Set down the entries exactly. No line may differ from its source.

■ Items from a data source
· · · · ·
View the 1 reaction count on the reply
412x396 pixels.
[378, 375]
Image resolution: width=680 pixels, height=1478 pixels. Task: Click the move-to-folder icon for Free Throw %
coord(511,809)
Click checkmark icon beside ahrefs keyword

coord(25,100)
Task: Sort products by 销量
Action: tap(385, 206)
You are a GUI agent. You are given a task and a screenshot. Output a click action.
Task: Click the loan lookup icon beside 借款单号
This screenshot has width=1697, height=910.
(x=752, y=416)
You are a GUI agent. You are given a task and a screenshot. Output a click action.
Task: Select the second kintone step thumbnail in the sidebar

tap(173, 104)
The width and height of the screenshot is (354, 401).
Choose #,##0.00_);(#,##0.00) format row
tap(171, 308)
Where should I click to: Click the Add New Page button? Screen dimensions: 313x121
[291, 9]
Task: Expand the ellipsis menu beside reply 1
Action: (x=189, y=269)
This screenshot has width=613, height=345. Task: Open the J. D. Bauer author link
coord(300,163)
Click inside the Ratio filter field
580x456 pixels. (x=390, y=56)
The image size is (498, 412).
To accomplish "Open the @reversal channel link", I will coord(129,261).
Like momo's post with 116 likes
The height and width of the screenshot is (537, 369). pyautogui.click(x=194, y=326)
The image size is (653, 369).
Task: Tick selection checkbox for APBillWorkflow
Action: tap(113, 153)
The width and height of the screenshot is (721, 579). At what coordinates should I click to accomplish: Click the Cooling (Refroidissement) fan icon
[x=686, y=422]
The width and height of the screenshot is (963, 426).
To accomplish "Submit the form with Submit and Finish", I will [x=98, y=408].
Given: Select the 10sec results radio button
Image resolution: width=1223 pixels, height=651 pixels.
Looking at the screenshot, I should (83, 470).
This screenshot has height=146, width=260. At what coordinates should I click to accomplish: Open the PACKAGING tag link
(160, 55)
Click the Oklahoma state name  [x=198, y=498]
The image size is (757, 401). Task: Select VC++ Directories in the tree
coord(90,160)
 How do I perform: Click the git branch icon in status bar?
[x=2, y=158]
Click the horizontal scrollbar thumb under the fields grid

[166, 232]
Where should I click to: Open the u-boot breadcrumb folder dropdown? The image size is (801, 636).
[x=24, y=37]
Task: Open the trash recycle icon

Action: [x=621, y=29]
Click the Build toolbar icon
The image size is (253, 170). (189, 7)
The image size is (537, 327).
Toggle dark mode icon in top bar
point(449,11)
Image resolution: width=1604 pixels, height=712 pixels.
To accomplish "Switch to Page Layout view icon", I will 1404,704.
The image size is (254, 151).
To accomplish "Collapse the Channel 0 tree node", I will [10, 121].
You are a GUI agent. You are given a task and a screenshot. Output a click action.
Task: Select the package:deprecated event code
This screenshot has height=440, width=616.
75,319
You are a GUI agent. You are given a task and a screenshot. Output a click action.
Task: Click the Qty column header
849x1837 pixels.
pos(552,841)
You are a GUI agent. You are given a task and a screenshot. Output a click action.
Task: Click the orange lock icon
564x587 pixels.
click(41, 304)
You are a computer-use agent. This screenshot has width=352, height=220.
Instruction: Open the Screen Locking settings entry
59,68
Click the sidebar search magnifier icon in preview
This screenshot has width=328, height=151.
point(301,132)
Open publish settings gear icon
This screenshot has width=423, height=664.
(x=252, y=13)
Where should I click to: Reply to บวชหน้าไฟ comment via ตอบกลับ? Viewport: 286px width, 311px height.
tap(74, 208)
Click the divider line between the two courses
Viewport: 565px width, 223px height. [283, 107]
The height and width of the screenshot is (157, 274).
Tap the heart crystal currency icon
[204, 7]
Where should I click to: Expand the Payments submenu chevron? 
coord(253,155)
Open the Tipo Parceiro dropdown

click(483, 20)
· · · · ·
■ REPLY TO THE EXERCISE
View the 1 reaction count on the reply
412x396 pixels.
[378, 375]
Image resolution: width=680 pixels, height=1478 pixels. Task: Click the move-to-folder icon for Free Throw %
coord(511,809)
Click checkmark icon beside ahrefs keyword

coord(25,100)
Task: Sort products by 销量
Action: tap(385, 206)
You are a GUI agent. You are given a task and a screenshot. Output a click action.
Task: Click the loan lookup icon beside 借款单号
This screenshot has width=1697, height=910.
(x=752, y=416)
You are a GUI agent. You are given a task and a screenshot. Output a click action.
Task: Select the second kintone step thumbnail in the sidebar

tap(173, 104)
The width and height of the screenshot is (354, 401).
Choose #,##0.00_);(#,##0.00) format row
tap(171, 308)
Where should I click to: Click the Add New Page button? Screen dimensions: 313x121
[291, 9]
Task: Expand the ellipsis menu beside reply 1
Action: (x=189, y=269)
This screenshot has width=613, height=345. Task: Open the J. D. Bauer author link
coord(300,163)
Click inside the Ratio filter field
580x456 pixels. (x=390, y=56)
The image size is (498, 412).
To accomplish "Open the @reversal channel link", I will coord(129,261).
Like momo's post with 116 likes
The height and width of the screenshot is (537, 369). pyautogui.click(x=194, y=326)
The image size is (653, 369).
Task: Tick selection checkbox for APBillWorkflow
Action: tap(113, 153)
The width and height of the screenshot is (721, 579). At what coordinates should I click to accomplish: Click the Cooling (Refroidissement) fan icon
[x=686, y=422]
The width and height of the screenshot is (963, 426).
To accomplish "Submit the form with Submit and Finish", I will [x=98, y=408].
Given: Select the 10sec results radio button
Image resolution: width=1223 pixels, height=651 pixels.
Looking at the screenshot, I should (83, 470).
This screenshot has height=146, width=260. At what coordinates should I click to accomplish: Open the PACKAGING tag link
(160, 55)
Click the Oklahoma state name  [x=198, y=498]
The image size is (757, 401). Task: Select VC++ Directories in the tree
coord(90,160)
 How do I perform: Click the git branch icon in status bar?
[x=2, y=158]
Click the horizontal scrollbar thumb under the fields grid

[166, 232]
Where should I click to: Open the u-boot breadcrumb folder dropdown? The image size is (801, 636).
[x=24, y=37]
Task: Open the trash recycle icon

Action: [x=621, y=29]
Click the Build toolbar icon
The image size is (253, 170). (189, 7)
The image size is (537, 327).
Toggle dark mode icon in top bar
point(449,11)
Image resolution: width=1604 pixels, height=712 pixels.
To accomplish "Switch to Page Layout view icon", I will 1404,704.
The image size is (254, 151).
To accomplish "Collapse the Channel 0 tree node", I will [10, 121].
You are a GUI agent. You are given a task and a screenshot. Output a click action.
Task: Select the package:deprecated event code
This screenshot has height=440, width=616.
75,319
You are a GUI agent. You are given a task and a screenshot. Output a click action.
Task: Click the Qty column header
849x1837 pixels.
pos(552,841)
You are a GUI agent. You are given a task and a screenshot. Output a click action.
Task: Click the orange lock icon
564x587 pixels.
click(41, 304)
You are a computer-use agent. This screenshot has width=352, height=220.
Instruction: Open the Screen Locking settings entry
59,68
Click the sidebar search magnifier icon in preview
This screenshot has width=328, height=151.
point(301,132)
Open publish settings gear icon
This screenshot has width=423, height=664.
(x=252, y=13)
Where should I click to: Reply to บวชหน้าไฟ comment via ตอบกลับ? Viewport: 286px width, 311px height.
tap(74, 208)
Click the divider line between the two courses
Viewport: 565px width, 223px height. [283, 107]
The height and width of the screenshot is (157, 274).
Tap the heart crystal currency icon
[204, 7]
Where should I click to: Expand the Payments submenu chevron? 
coord(253,155)
Open the Tipo Parceiro dropdown

click(483, 20)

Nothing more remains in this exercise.